_EXERCISE PROMPT_
From the forum thread below on brains and machine learning, print everything from "Hard disagree. We" down to "only in 2022!", word for word.

_SELECTED EXCERPT_

Hard disagree. We only discovered the role that glial cells play in processing around 2014. We're still uncertain how patterns of activation consolidate through long term potentiation, let alone how signaling encodes information. We understand quite a bit about the role of the hippocampus and subiculum in encoding memories; but we don't understand the structural layout of engram complexes - which were themselves mapped for the first time only in 2022!
Taking effective results in machine learning, and somehow assuming that they apply to cognition - simply because neural nets were inspired by our limited knowledge of neural signaling and structure - is like trying to apply aircraft engineering to studying ornithology. For a better articulation of this point (from the reverse direction) check out the paper 'Could a Neuroscientist Understand a Microprocessor?' from 2017 - https://journals.plos.org/ploscompbiol/article?id=10.1371/jo...
>> We understand quite a bit about the role of the hippocampus and subiculum in encoding memories...
Hard disagree ;-) You're talking about high level architecture of the brain. I don't think (not my area I may be wrong) we know how memories are encoded in a real brain. Is it weights or something else? If it's weights that's supporting my point (but we don't know what the weights represent in a brain, where in LLMs many weights are just token encodings). If brains store memories in something other than weights I'd really like to know as it's something I haven't read about yet.

(Dataset entries)
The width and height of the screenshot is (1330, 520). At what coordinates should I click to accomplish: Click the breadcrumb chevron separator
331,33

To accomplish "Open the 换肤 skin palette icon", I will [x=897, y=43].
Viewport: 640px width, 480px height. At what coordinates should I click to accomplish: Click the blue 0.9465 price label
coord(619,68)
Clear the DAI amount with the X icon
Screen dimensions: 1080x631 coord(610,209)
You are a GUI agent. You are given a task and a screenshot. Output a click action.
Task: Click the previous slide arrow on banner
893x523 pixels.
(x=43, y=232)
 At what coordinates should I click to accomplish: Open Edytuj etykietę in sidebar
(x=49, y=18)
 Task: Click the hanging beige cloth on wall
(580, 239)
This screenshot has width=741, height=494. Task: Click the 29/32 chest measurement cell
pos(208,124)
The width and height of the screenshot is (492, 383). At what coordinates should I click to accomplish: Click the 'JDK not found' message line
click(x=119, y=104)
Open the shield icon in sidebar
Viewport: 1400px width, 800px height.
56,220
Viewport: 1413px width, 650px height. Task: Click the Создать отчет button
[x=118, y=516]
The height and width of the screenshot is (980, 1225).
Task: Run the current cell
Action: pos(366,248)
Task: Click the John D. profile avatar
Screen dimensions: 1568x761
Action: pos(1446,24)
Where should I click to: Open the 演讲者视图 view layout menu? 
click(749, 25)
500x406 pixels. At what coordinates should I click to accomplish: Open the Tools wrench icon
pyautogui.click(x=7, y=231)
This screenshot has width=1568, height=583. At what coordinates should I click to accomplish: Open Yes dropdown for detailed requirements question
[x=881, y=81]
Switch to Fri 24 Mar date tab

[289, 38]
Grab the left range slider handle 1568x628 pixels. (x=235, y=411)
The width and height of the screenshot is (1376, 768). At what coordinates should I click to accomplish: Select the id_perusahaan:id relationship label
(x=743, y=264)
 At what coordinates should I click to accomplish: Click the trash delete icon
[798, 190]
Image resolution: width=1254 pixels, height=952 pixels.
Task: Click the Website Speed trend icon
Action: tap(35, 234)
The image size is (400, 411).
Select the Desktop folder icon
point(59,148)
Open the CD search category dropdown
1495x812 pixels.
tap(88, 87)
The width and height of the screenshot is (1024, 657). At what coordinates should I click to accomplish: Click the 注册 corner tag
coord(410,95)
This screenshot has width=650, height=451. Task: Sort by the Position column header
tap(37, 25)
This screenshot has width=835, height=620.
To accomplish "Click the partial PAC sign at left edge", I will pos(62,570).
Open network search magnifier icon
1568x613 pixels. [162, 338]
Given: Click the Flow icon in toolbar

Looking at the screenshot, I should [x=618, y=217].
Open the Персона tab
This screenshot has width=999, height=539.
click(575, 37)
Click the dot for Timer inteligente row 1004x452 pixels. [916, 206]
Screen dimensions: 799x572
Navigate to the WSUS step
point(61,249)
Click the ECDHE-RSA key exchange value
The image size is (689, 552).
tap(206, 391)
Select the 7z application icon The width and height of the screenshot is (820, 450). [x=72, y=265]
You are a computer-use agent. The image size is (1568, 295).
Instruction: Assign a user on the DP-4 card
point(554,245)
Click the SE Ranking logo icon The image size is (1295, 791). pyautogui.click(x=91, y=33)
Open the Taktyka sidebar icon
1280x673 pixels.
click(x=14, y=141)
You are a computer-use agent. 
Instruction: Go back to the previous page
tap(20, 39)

_OUTPUT FOR THIS EXERCISE_
Hard disagree. We only discovered the role that glial cells play in processing around 2014. We're still uncertain how patterns of activation consolidate through long term potentiation, let alone how signaling encodes information. We understand quite a bit about the role of the hippocampus and subiculum in encoding memories; but we don't understand the structural layout of engram complexes - which were themselves mapped for the first time only in 2022!